When setting up an Impala connection, you need to provide the following.

  1. Specify the JDBC URL. You can connect to your Impala data source using either simple user credentials authentication or Kerberos authentication with optional SSL encryption. Refer to Connecting to Impala on Kerberized CDH or Connecting to Impala with TLS (SSL) for more details on the configuration.

    Symphony enables you to connect either to a single Impala node or to multiple nodes within a cluster. To connect to a single Impala node, specify a JDBC URL in the following format:

    jdbc:hive2://<impala_host>:<port>/;auth=noSas​l

    To connect to multiple Impala nodes, specify the required JDBC URLs separated by commas. The URLs will be used in a round-robin fashion. Keep in mind that such a connection will be valid as long as there is at least one available node. If all the nodes can not be reached, then the connection won't be validated.

  2. If Impala authentication has been set up, provide a user name and password.
  3. To allow for Impala user delegation, select the appropriate custom user attribute from the Do As User drop-down list (set up by the Symphony supervisor or administrator). This basically allows Symphony to pass along credentials for the specified user with access rights to Impala. See Enable User Delegation and Apply User Delegation to a Connection.
  4. Select Validate. If successfully validated, the connection is saved.

Impala Table Settings

Time-based fields can be configured for partitioning in an Impala data source configuration using the Partition column on the Fields tab of the data source. The following options are available:

  • No (partitioning to be done)

  • Date - this option is available for the Time field type. If you select this option, the list of the partitioned columns will be displayed in the Configure column.
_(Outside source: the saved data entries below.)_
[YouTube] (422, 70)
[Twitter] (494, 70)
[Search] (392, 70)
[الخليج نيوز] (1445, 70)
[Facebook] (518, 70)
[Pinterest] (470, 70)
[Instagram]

  • Function - If you select this option, the list of the partitioned columns and supported MURMUR3_HASH function will be displayed in the Configure column.

Numeric and time-based fields can be edited using the Fields tab:

  • Numeric type Number - ability to select a default aggregation function
  • Time fields - ability to define the default time pattern and granularity; if the time field provides granularities of hour, minute and second, then a time zone label may be applied.

Select the checkbox in the Distinct Count column for any fields if a distinct count is needed. For more information, see Work with Distinct Counts on Cloudera Impala.